In this scenario, Israel certainly would lose the support of most Western democracies, with the possible exception of the United States under a Trump administration. Arab states in the region have said clearly that they would not accept any proposal that doesn’t lead to two states.
In spite of such a doomsday scenario, should Israel move ahead with annexation of the West Bank, it would face a major decision with regard to the status of the Palestinian Arab population in the new, enlarged Israel.
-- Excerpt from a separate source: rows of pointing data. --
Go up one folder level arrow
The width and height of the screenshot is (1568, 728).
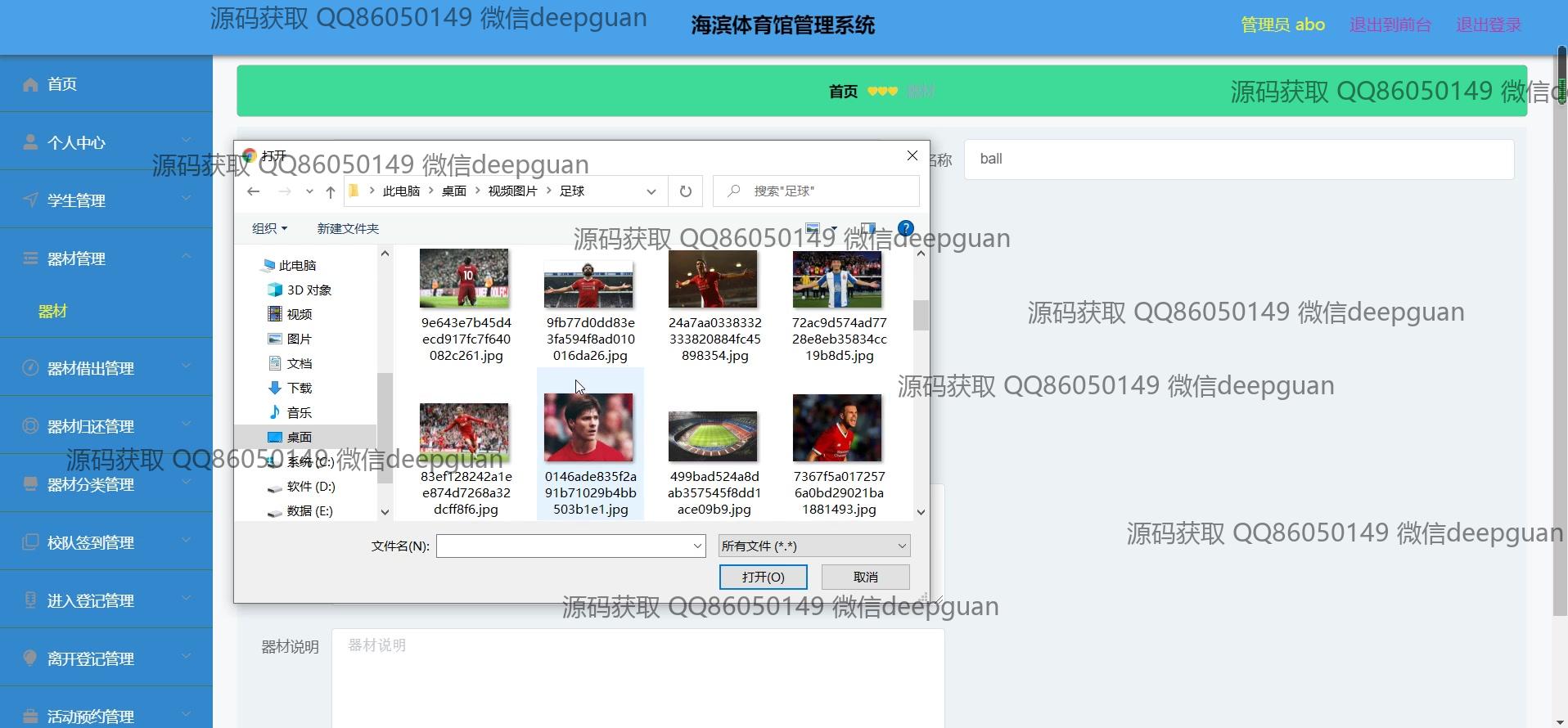(330, 191)
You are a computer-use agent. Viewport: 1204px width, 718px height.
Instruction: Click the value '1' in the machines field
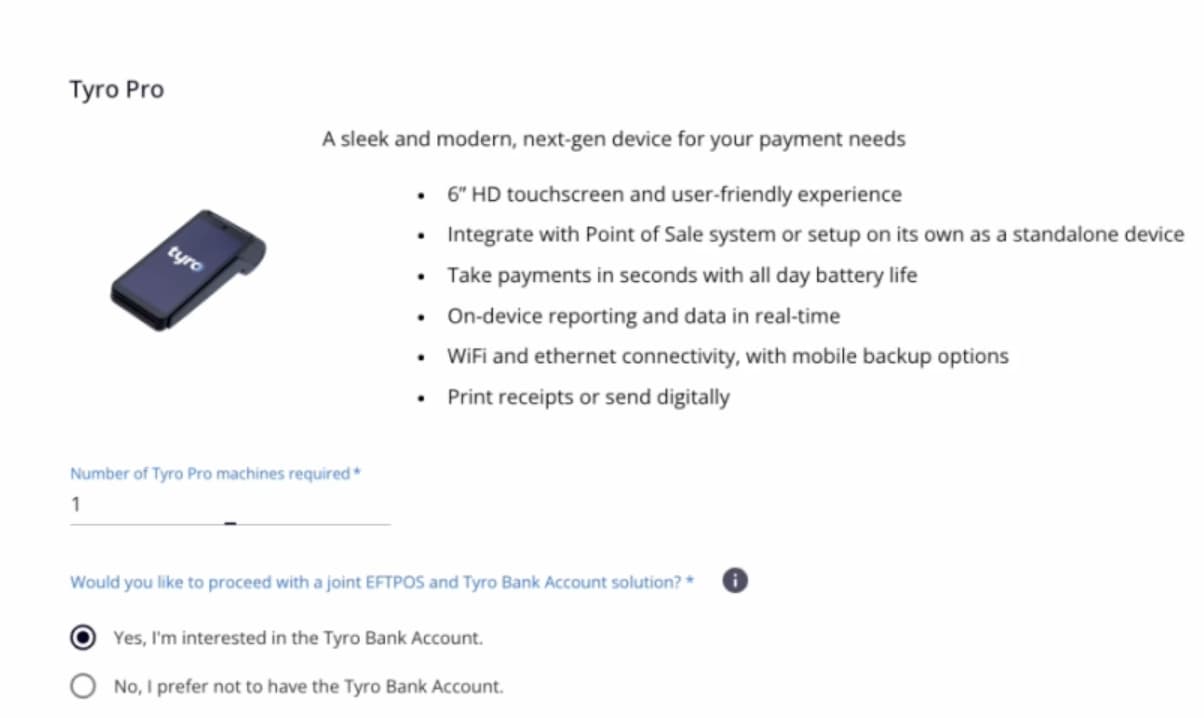click(x=75, y=505)
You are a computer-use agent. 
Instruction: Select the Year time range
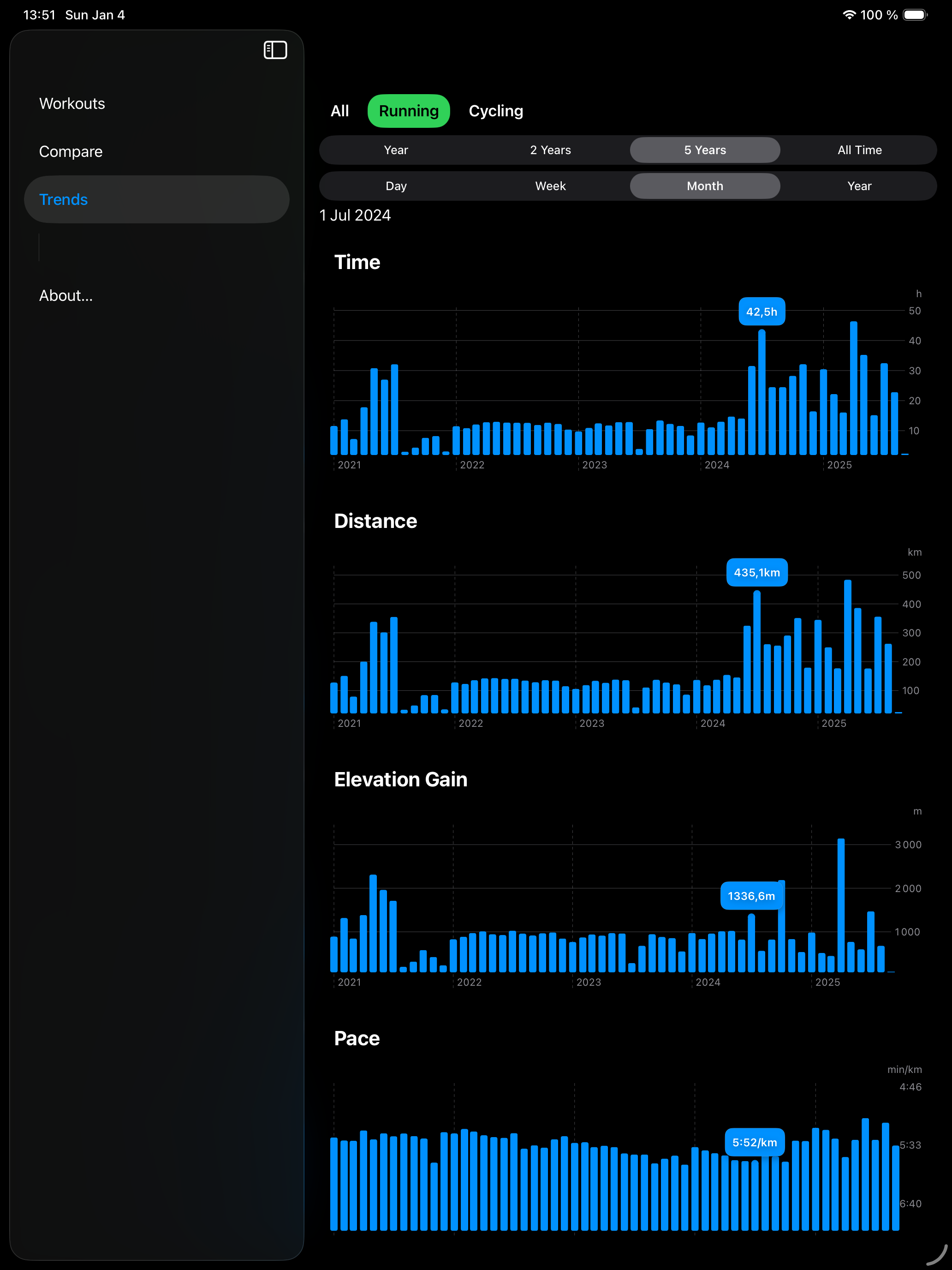[x=396, y=150]
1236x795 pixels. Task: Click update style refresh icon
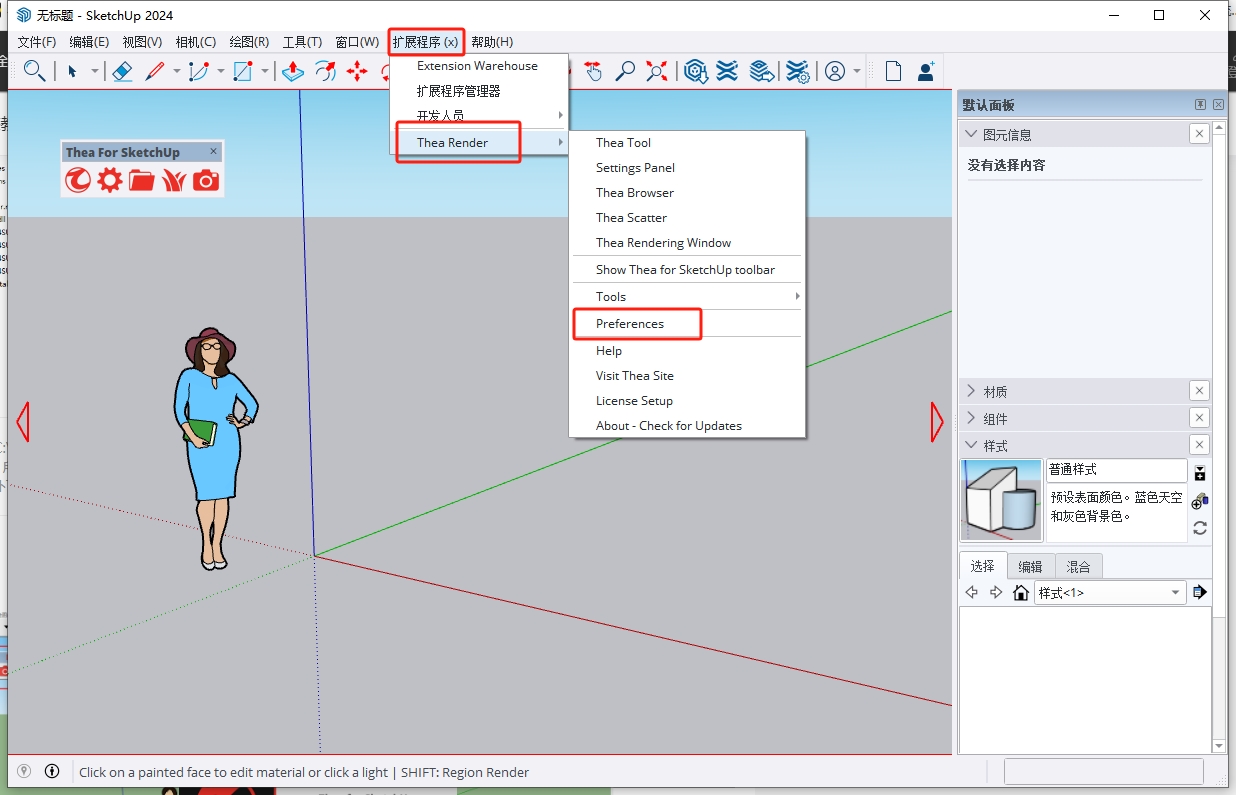1200,528
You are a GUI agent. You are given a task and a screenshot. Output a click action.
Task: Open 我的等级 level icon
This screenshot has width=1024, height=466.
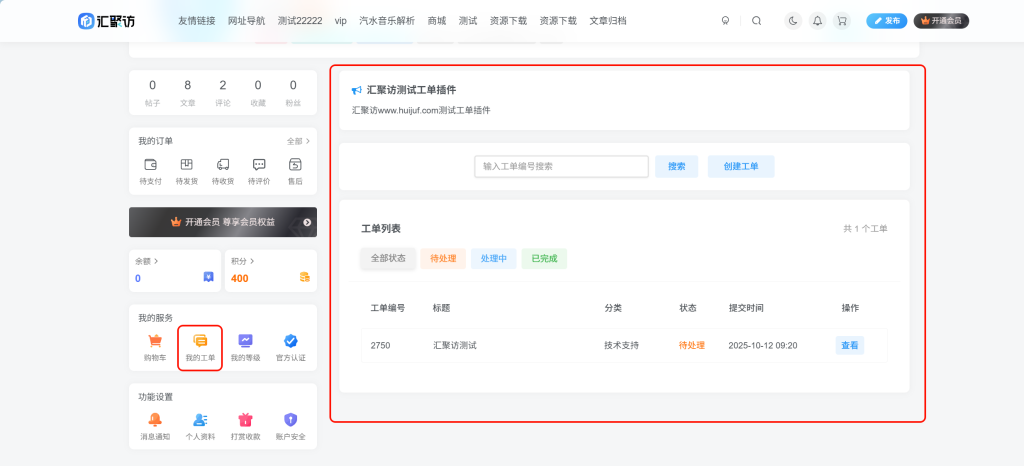coord(245,346)
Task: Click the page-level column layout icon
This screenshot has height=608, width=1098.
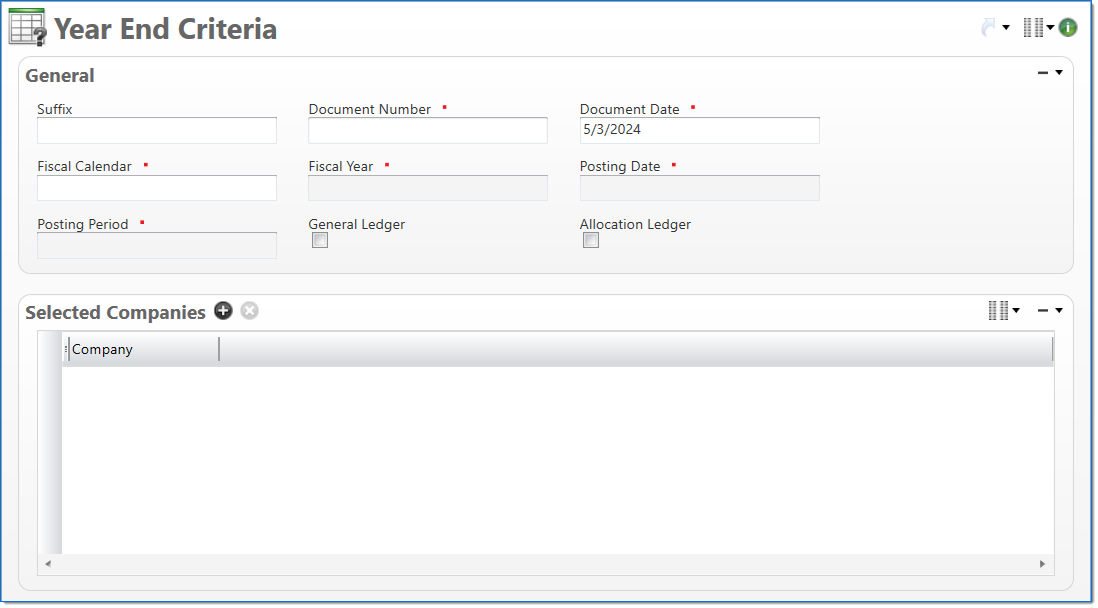Action: (1033, 28)
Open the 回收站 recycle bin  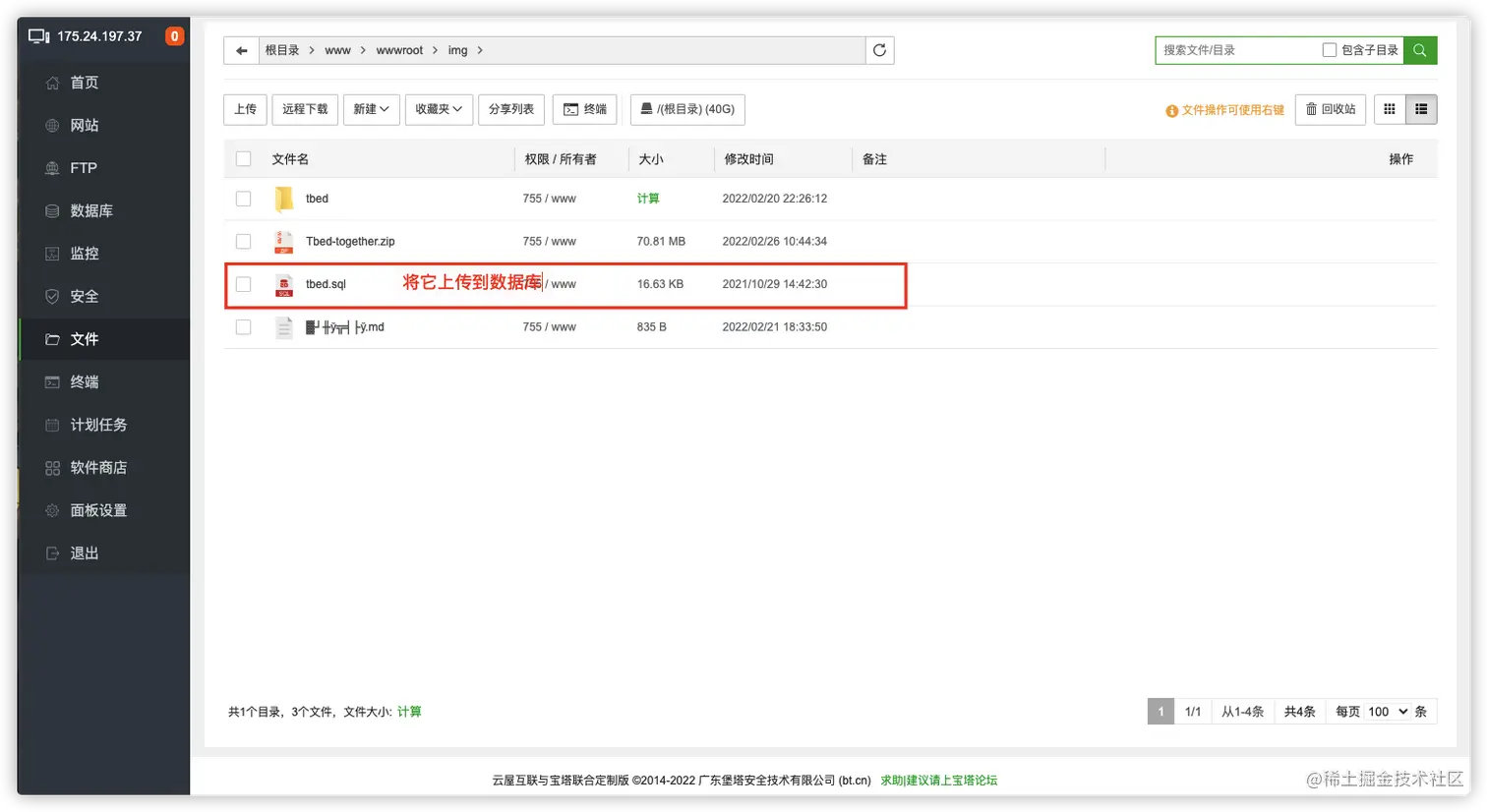pos(1330,109)
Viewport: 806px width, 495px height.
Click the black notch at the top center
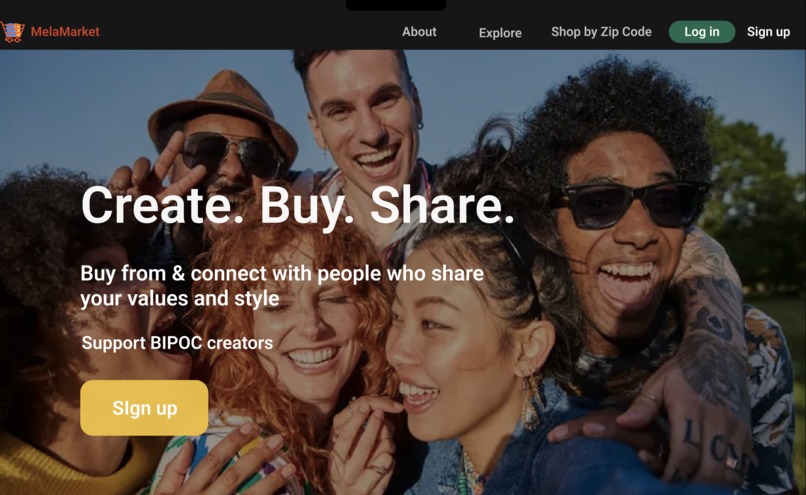(396, 5)
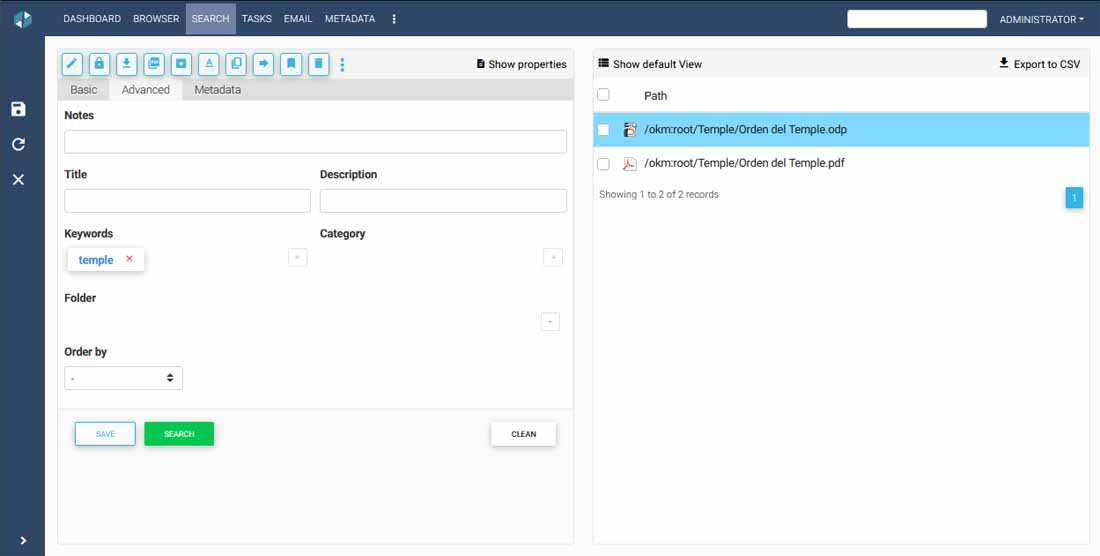
Task: Click the trash delete icon
Action: [x=318, y=64]
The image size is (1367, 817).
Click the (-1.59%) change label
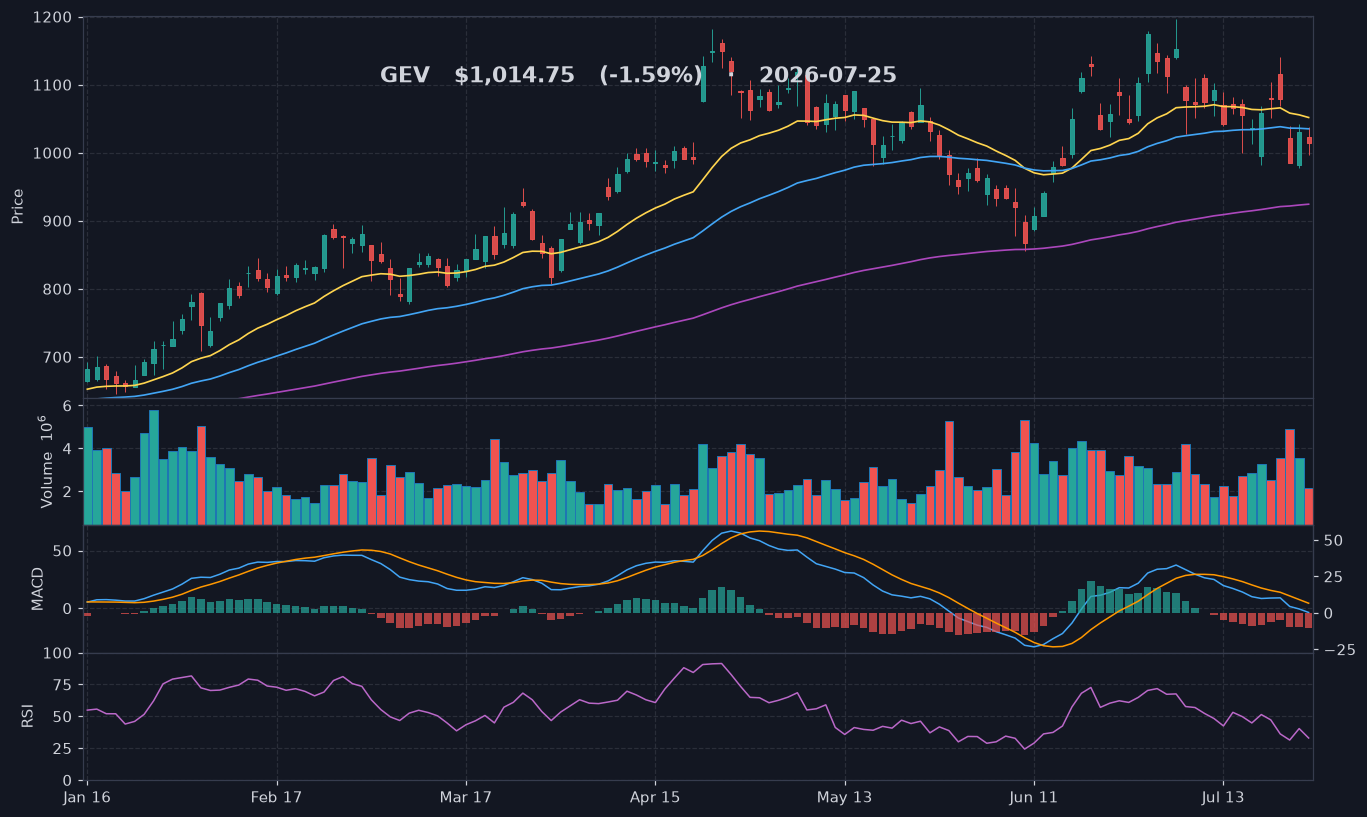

It either could grant all Palestinians full Israeli citizenship (and thus the vote), which would give the Palestinians (Israeli Arabs plus Palestinians in the “new” territory) an electoral majority, thus ending the Jewish State of Israel. Or it could grant them permanent resident status (no citizenship, no vote), thus conferring on them second-class status, and thus creating a binational (apartheid) state of Israel, where some residents would have full citizenship rights while others, now called permanent residents, would be non-citizens with lesser rights.
As we know, this has not worked out well in South Africa.
In every way imaginable, annexation will be a disaster for Israel as a Jewish state. It would be difficult for many Jews (including many Israeli Jews) to accept such a reality. Israel most certainly would alienate itself from many diaspora Jews, especially liberal Jews and many of the younger generations. Most diaspora Jews and liberal Israeli Jews want an Israel that is three things — Jewish, democratic, and secure.
Only a two-state solution can insure that Israel retains all of these three elements.
While this solution is not perfect, it is the only possible one that can insure that Israel will be Jewish, democratic, and secure. Annexation, leading ultimately to a binational state — an apartheid state — would mean the destruction of the Zionist dream of a Jewish state.
Rabbi Aryeh Meir is an active member of Congregation Beth Sholom in Teaneck, a member of the New Israel Fund, the Teaneck Environmental Commission, and the J Street Rabbinic Cabinet.